**Excerpt provided**
──────

Hybrid Bayesian Network getting stuck in PyMC3

I’m trying to sample from the joint probability distribution using PyMC3 in a hybrid Bayesian network described in Bayesian Networks: With Examples in R by Marco Scutari and Jean-Baptiste Denis:

The following R code using rjags in the book is fairly straightforward and works just fine. Note that the dependence on the previous crop (PR) has been removed from the example.

library(rjags)

model <- "model {
PR ~ dcat(p.PR);
CL ~ dbeta(a.CL, b.CL);
G1 ~ dpois(CL * g.G1[PR]);
G2 ~ dpois(G1 * k.G2);
TR ~ dbern(ilogit((G1 - m.TR)/s.TR));
x.LO <- G2 * (1 - (1 - r.LO) * TR);
LO ~ dnchisqr(d.LO, x.LO);
}"

dat0 <- list(p.PR = c(0.7, 0.2, 0.1),
             a.CL = 3, b.CL = 1,
             g.G1 = c(1, 3, 10),
             k.G2 = 10,
             m.TR = 5, s.TR = 2.5,
             r.LO = 1/3, d.LO = 1)

dat1 <- dat0
dat1$PR <- 1
mopest <- jags.model(file = textConnection(model), data = dat1,
                     quiet = TRUE)
update(mopest, 3000)
sipest <- 
  coda.samples(model = mopest, variable.names = c("LO", "G1", "G2", "TR", "CL"),
               n.iter  =  50000)
summa <- summary(sipest)
print(summa)
plot(sipest[,"G1"])

It produces the following distribution for G1, which depends only on CL. It looks like a fine Poisson distribution.

However, when I try to replicate these results in PyMC3, G1 remains 0 the entire time using the following, quite similar code.*

import matplotlib.pyplot as plt
%matplotlib inline
import pymc3 as pm


dat = {
    'p.pr':(0.7,0.2,0.1),
    'a.cl': 3, 'b.cl': 1,
    'g.g1': (1,3,10),
    'k.g2': 10,
    'm.tr': 5, 's.tr': 2.5,
    'r.lo': 1/3, 'd.lo': 1
}

model = pm.Model()

──────

**Record list**
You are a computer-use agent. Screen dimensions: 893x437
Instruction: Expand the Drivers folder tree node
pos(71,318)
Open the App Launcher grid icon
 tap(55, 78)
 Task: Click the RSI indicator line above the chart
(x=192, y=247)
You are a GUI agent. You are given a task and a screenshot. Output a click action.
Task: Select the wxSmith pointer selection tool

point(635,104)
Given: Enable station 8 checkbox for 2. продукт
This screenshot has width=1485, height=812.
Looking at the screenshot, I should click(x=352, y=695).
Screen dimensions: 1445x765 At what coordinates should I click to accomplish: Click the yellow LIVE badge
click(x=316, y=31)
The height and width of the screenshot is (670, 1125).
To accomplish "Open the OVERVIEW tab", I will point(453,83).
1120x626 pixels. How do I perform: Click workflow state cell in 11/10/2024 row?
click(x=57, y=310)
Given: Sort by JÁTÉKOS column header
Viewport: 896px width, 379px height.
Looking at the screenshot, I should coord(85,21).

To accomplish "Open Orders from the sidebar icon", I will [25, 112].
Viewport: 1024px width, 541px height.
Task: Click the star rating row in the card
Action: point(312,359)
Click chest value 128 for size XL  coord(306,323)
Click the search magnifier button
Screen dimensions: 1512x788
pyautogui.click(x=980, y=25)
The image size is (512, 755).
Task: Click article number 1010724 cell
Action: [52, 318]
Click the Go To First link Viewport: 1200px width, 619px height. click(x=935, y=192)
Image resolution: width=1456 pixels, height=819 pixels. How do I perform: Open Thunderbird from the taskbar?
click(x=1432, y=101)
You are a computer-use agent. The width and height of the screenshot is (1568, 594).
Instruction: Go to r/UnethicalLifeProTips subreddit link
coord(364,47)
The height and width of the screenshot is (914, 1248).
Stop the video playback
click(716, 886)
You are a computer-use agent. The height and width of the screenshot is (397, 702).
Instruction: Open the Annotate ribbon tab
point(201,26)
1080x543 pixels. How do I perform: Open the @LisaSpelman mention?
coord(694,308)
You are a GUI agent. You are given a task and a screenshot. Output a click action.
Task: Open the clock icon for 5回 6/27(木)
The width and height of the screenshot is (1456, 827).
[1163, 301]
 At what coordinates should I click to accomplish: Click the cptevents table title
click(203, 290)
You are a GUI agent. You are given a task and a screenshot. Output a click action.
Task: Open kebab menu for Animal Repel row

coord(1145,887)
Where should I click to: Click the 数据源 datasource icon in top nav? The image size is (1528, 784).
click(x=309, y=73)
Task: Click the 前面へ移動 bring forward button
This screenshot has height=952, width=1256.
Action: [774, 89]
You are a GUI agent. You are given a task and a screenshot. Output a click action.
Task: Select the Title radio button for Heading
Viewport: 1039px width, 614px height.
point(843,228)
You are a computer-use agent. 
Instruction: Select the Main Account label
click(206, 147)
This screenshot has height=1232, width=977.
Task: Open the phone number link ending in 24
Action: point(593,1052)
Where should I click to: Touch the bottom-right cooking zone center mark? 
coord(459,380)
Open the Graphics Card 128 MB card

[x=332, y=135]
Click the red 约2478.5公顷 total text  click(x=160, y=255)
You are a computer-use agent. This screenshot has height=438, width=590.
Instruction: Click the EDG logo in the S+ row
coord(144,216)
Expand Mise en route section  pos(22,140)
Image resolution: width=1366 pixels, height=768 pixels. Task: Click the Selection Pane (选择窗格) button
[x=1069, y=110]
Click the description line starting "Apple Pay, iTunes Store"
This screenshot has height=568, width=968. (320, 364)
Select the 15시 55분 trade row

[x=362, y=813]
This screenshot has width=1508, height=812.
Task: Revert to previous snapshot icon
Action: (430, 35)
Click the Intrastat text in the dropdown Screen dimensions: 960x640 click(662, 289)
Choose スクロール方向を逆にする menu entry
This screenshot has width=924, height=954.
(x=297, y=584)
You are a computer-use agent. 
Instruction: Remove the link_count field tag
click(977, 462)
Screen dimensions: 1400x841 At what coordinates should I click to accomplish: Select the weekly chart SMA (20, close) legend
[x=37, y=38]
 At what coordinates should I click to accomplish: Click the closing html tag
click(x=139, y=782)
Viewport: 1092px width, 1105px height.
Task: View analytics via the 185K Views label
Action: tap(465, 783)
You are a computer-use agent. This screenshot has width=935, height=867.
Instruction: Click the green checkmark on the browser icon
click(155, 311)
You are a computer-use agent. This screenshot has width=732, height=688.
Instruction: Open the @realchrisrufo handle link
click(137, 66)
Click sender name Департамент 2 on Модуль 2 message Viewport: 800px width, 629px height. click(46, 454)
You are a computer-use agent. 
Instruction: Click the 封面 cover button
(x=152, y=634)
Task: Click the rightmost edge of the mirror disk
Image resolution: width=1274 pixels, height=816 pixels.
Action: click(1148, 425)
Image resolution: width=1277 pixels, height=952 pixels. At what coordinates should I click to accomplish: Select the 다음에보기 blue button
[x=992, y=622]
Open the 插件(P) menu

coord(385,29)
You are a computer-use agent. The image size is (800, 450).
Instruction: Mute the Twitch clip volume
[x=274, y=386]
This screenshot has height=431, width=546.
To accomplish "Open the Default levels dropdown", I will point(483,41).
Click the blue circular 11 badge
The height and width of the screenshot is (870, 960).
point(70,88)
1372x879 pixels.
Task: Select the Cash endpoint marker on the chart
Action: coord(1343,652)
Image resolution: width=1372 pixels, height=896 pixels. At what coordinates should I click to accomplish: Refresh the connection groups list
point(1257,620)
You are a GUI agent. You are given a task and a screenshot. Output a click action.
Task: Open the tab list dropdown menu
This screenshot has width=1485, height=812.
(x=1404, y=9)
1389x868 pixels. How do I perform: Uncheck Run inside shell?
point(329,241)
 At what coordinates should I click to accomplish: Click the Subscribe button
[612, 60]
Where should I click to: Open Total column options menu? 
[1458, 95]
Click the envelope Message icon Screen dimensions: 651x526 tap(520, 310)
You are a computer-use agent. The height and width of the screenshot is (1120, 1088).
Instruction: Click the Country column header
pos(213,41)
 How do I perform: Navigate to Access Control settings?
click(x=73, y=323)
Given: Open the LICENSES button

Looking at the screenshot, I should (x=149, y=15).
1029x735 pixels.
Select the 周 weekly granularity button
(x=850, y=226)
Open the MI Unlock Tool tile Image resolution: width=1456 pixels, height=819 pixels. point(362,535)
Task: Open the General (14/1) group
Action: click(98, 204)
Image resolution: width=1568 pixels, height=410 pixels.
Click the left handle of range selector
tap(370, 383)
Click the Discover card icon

──────

**Written problem 1**
Reproduce the portion of the PyMC3 question starting with "dat1 <- dat0" and going on through "summa <- summary(sipest)".
**Written problem 2**
In the PyMC3 question, what happens to G1 when the model is run in PyMC3?

**Task response 1**
dat1 <- dat0
dat1$PR <- 1
mopest <- jags.model(file = textConnection(model), data = dat1,
                     quiet = TRUE)
update(mopest, 3000)
sipest <- 
  coda.samples(model = mopest, variable.names = c("LO", "G1", "G2", "TR", "CL"),
               n.iter  =  50000)
summa <- summary(sipest)

**Task response 2**
G1 remains 0 the entire time.